You can definitely sell a car that's still under a loan. I did this myself when I was younger—wanted to trade in my new car before finishing the payments. The key is that the buyer's payment must first go toward paying off the remaining loan. Otherwise, the bank or lender retains ownership, making the transaction invalid. For example, you'll need to contact your loan provider to obtain a payoff statement, and only then can the buyer register as the new owner. This process might involve delays, so I recommend starting preparations at least a month before selling. Assess the car's current market value—if you owe more than it's worth and might even need to pay extra, it's probably not worth it. Overall, it's doable but involves tedious paperwork. Hiring a car dealership broker can save you a lot of hassle, as they're familiar with the process and can help avoid future issues.

Yes, selling a car during the loan period is possible and quite common from a professional perspective. You'll first need to calculate the remaining loan balance and the car's current market value. Buyers typically require this amount to be used directly to settle the debt. During the process, promptly contact your lender to obtain the payoff documents to avoid any issues with title transfer. Having observed similar transactions, I've noticed that if the vehicle condition is good but the loan balance is high, it might be challenging to attract buyers. I'd recommend negotiating partial prepayment or using a third-party escrow service for security. The entire process involves some additional costs and time, but with full transparency, the transaction can proceed smoothly.

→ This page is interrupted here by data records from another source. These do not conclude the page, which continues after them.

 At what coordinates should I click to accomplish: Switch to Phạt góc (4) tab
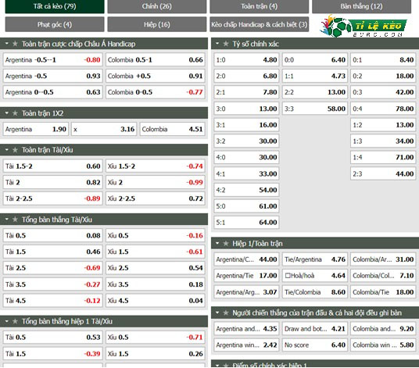[55, 24]

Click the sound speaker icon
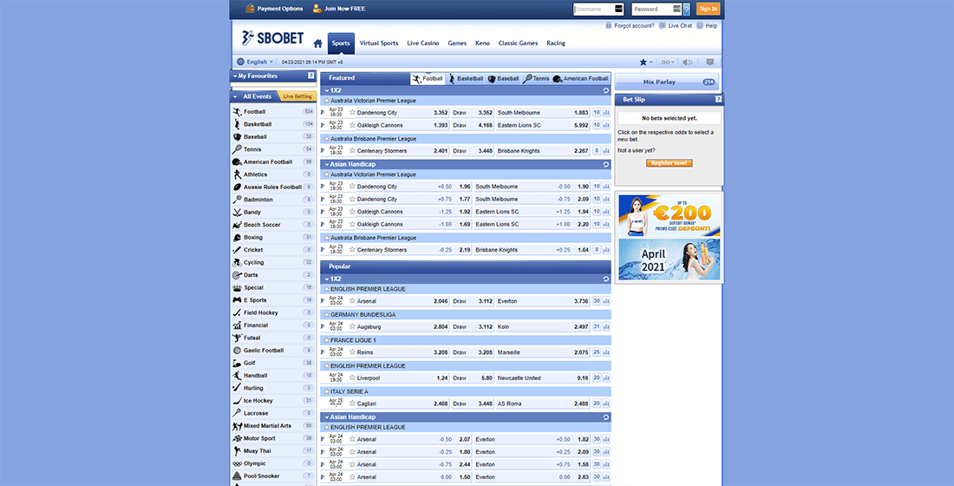688,62
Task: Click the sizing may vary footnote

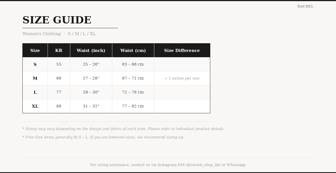Action: click(123, 129)
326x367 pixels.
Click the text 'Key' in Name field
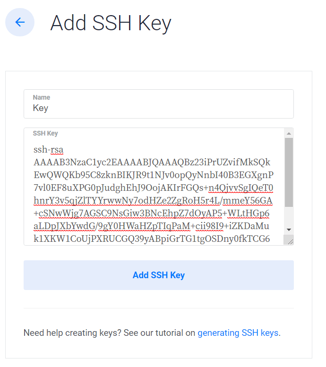41,108
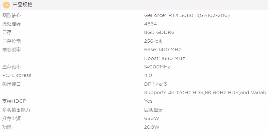Click the 8GB GDDR6 memory value

point(159,32)
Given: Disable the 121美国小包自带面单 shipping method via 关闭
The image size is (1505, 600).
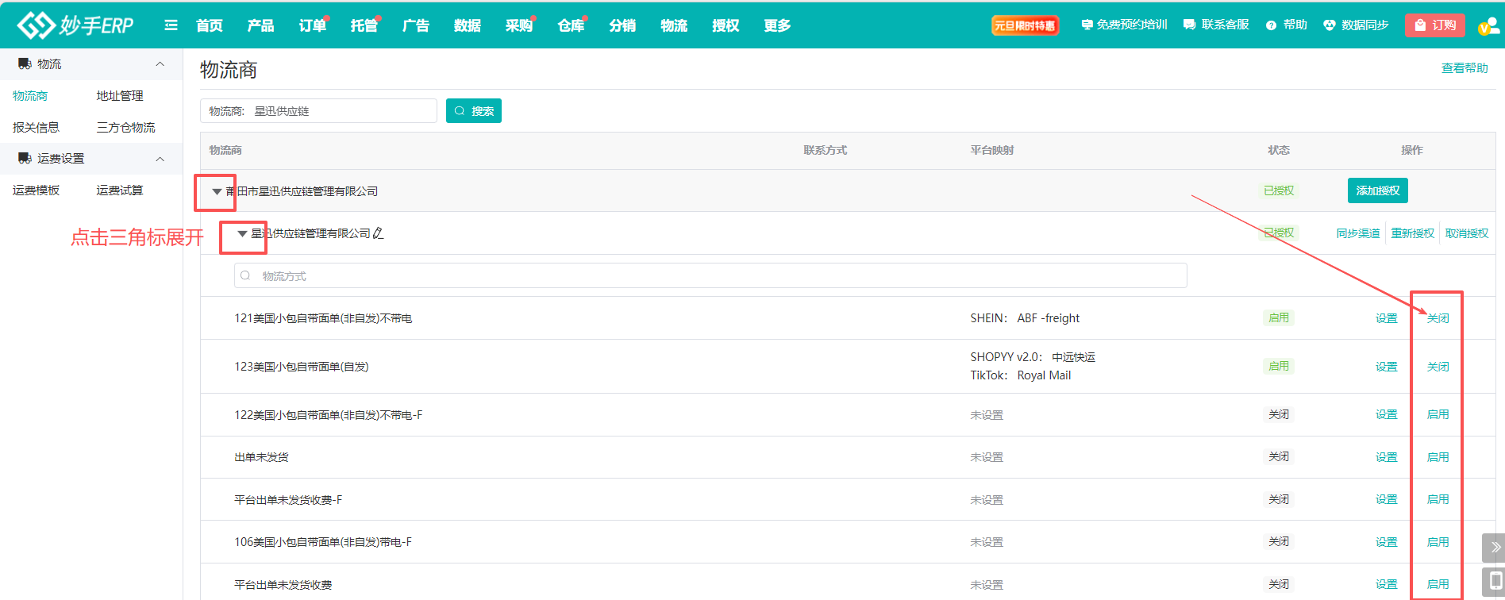Looking at the screenshot, I should click(x=1438, y=318).
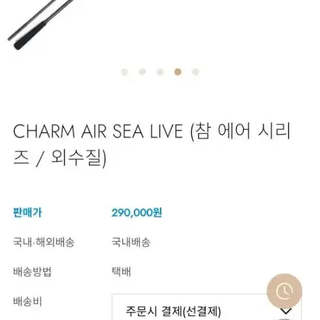The image size is (320, 320).
Task: Expand the shipping fee dropdown arrow
Action: point(286,312)
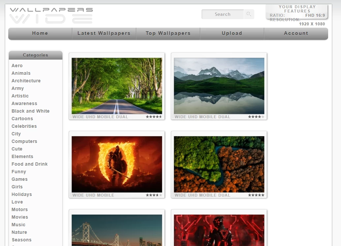Open the Home menu item

40,33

I think selling the car should be possible. I hesitated myself when selling it during the loan period, but after checking relevant information, I realized the loan issue must be resolved properly. After the buyer pays, you need to use the money to repay the bank and clear the debt; otherwise, the new owner cannot legally own the car, which may lead to trouble. It's advisable to review the loan contract in advance to understand the terms of early repayment and potential penalties. Additionally, estimate the car's value before selling to avoid selling at a loss. This experience taught me to consider long-term finances when buying a car and not to blindly trust loan advertisements.

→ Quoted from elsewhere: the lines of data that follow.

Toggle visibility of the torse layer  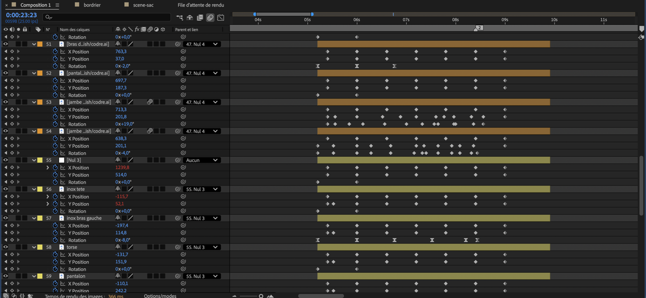[6, 247]
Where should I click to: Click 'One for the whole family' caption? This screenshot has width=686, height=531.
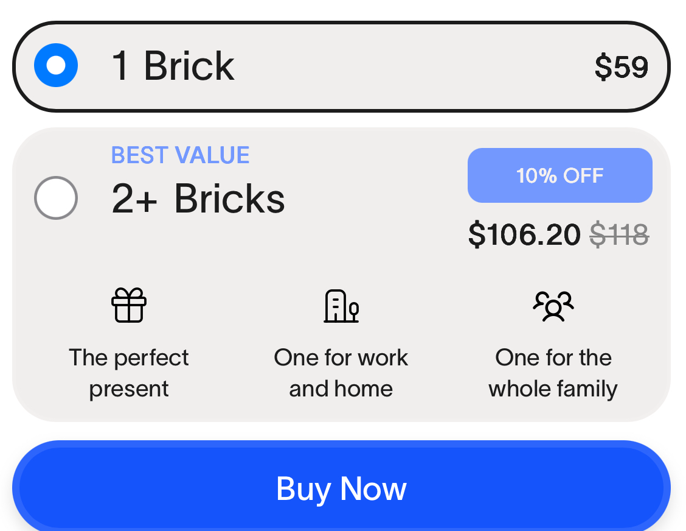[x=553, y=373]
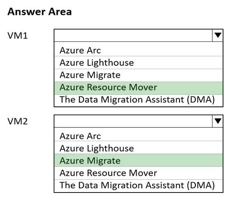This screenshot has width=230, height=202.
Task: Click the black triangle icon beside VM2
Action: pos(218,121)
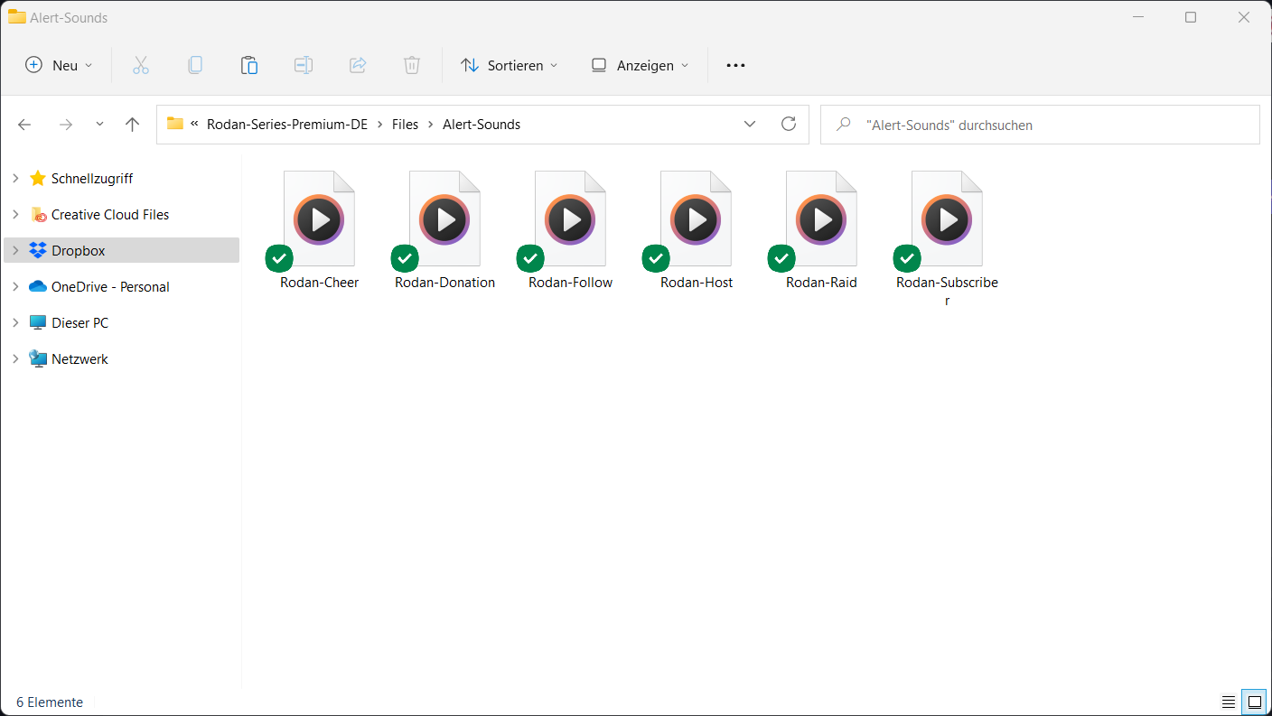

From a financial perspective, selling a car during a loan period requires careful consideration. The key is to ensure the selling price covers the remaining debt; otherwise, you may face a loss. For example, first evaluate the car's current valuation minus the outstanding loan balance—if the result is negative, it means you'll have to pay the buyer to take the car. During the process, buyers often require proof of loan settlement before signing the contract, so plan your funding source or negotiate installment payments. I recommend consulting a professional to simplify the process while considering tax implications to avoid unexpected expenses, which is also crucial for long-term credit records.